Optical microscopy is now seamlessly integrated with many bioassay technologies for disease diagnosis. However, current techniques lack the throughput to image large and heterogeneous cell and tissue samples systematically. In addition, the vast majority of the methods overwhelmingly rely on biochemical markers such as stains and antibodies for enhancing image contrast, which are however not always be cost effective and efficient. To address these challenges, this project is to develop a spinning disk bioassay platform, which enables ultralarge-scale, label-free, high-resolution “on-the-fly” single-cell or whole-tissue-slide imaging at an imaging rate of 100-times faster than current assays. This high-throughput and high-content technology could open a new paradigm in data-driven bioassay applied in disease diagnostics, and biotechnology industries.

Advancing optical label-free cellular imaging – from instrumentation to cell assays

Quantitative phase imaging (QPI) is an advanced optical microscopy technique that requires no sample staining and allows quantitative measurement of biophysical parameters of the cell specimens. This technique is desirable especially in live-cell imaging, as it can yield cellular dry mass distribution, intracellular dynamics as well as size of cells with minimal intervention/damage to the sample. A compact and easily-compatible setup of QPI was developed and applied to a wide range of biomedical applications, ranging from fundamental biological studies in brain imaging, to the clinical studies in drug-screening for breast cancer cells and characterization of pathogenic bacteria biofilms.

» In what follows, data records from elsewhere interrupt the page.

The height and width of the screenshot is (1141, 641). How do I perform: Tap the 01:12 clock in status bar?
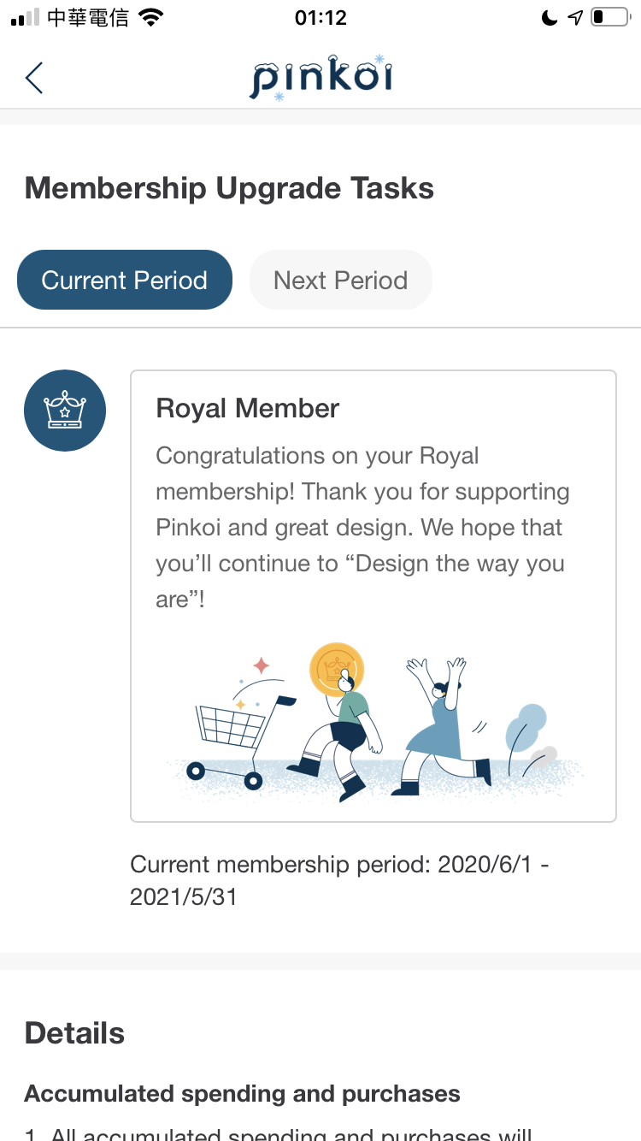[321, 18]
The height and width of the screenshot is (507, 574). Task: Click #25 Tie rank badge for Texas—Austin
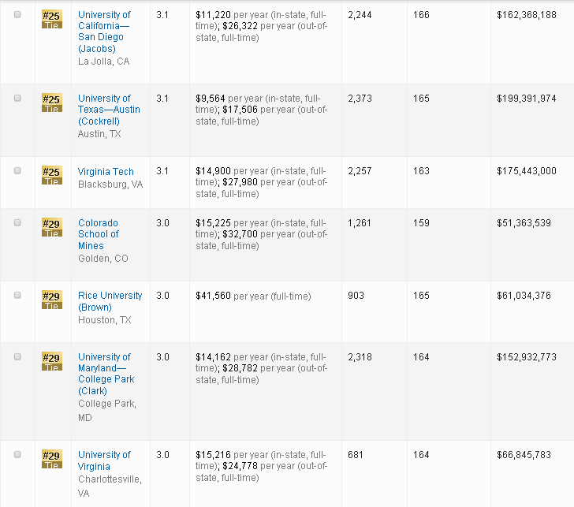pos(51,103)
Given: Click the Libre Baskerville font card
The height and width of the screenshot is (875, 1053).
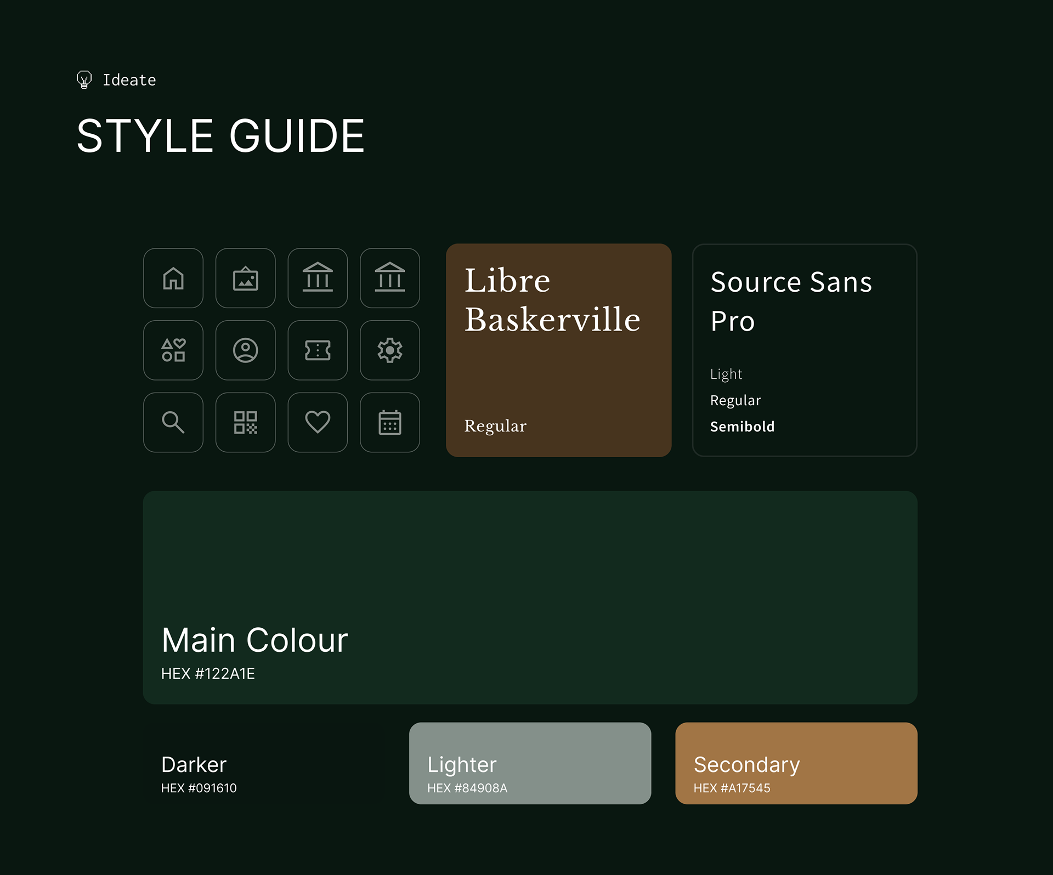Looking at the screenshot, I should click(x=558, y=350).
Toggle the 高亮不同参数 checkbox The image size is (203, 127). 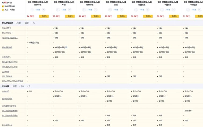click(3, 10)
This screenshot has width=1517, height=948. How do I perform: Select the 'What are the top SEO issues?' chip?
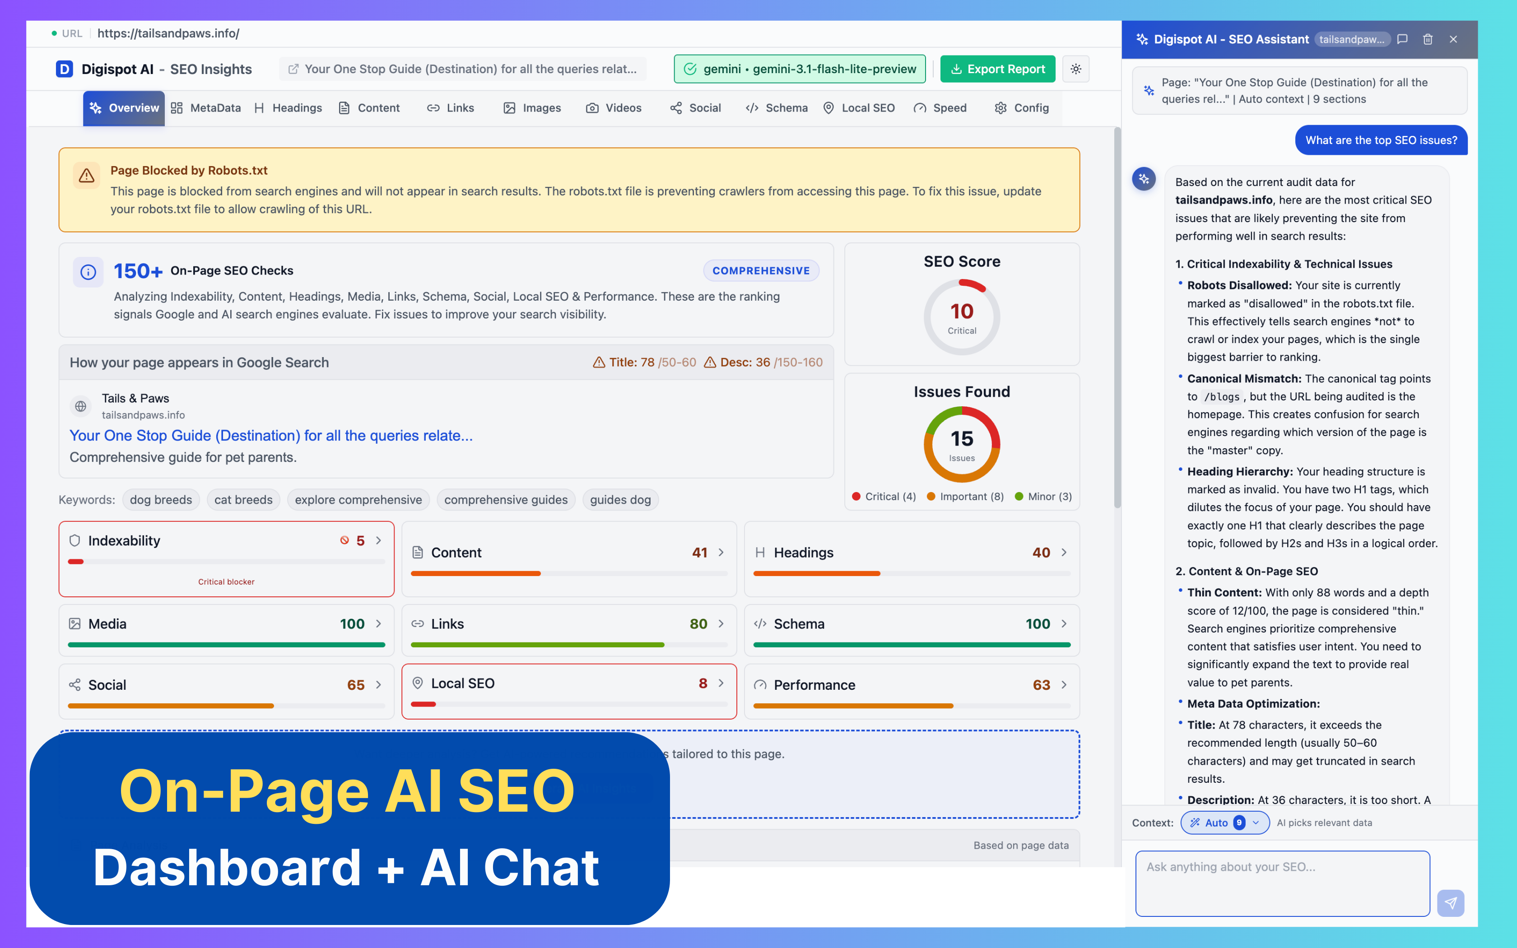point(1380,140)
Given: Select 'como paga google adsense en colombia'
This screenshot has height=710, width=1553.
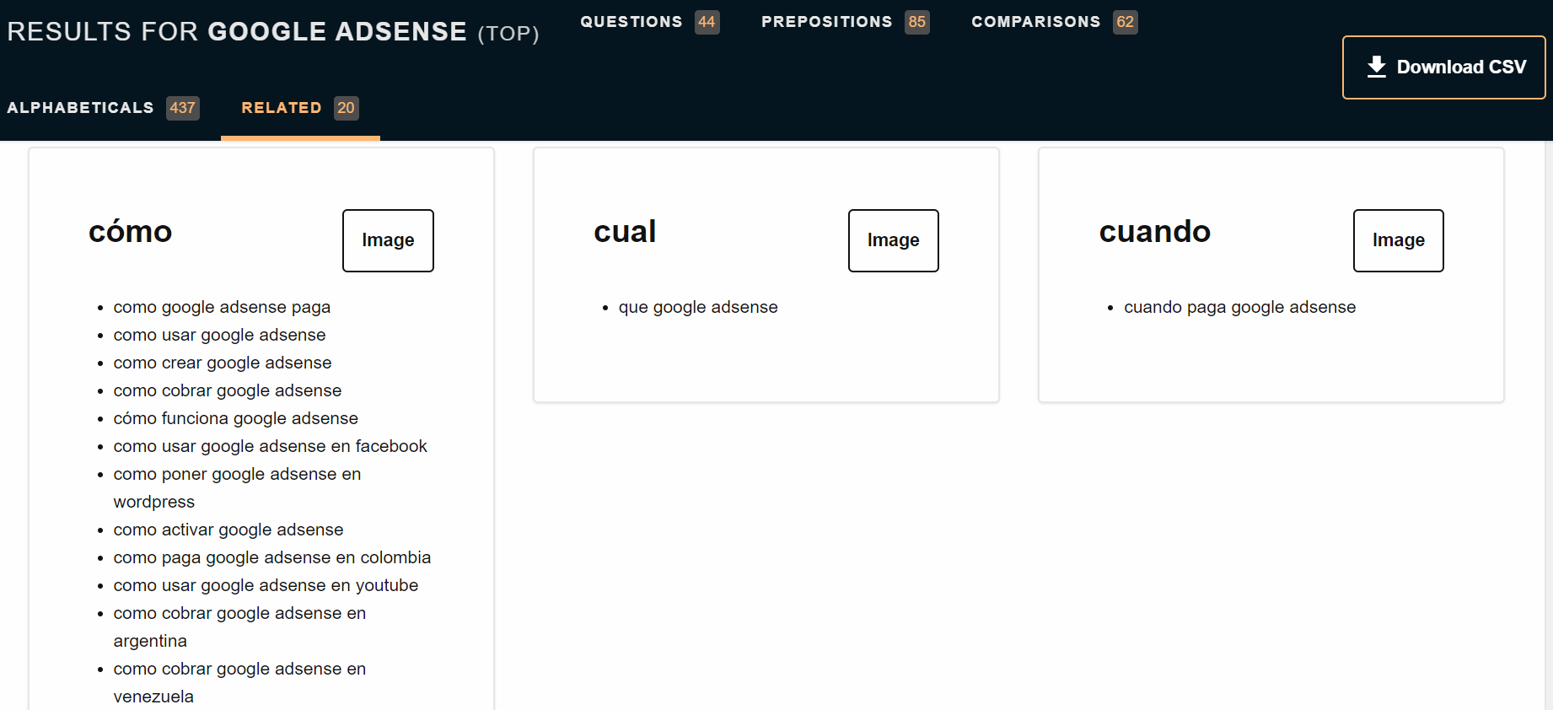Looking at the screenshot, I should click(271, 557).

Single cell traction force measurement assay with multiphoton-based protein micropatterns

A multiphoton-based protein micropatterning technique was developed in our lab previously. In this project, protein micropillar arrays were fabricated for cell seeding, and it was utilized for single cell traction force measurement. On the other hand, a method for encapsulating cells in collagen gel for cell therapy was also developed in the lab before. In order to improve the efficiency of cell therapy using this method, characteristics of these cells has to be identified. Therefore, the traction force of stem cells that are migrated out from the gel and the cells that are not encapsulated in the gel were measured and compared to understand the differences between them.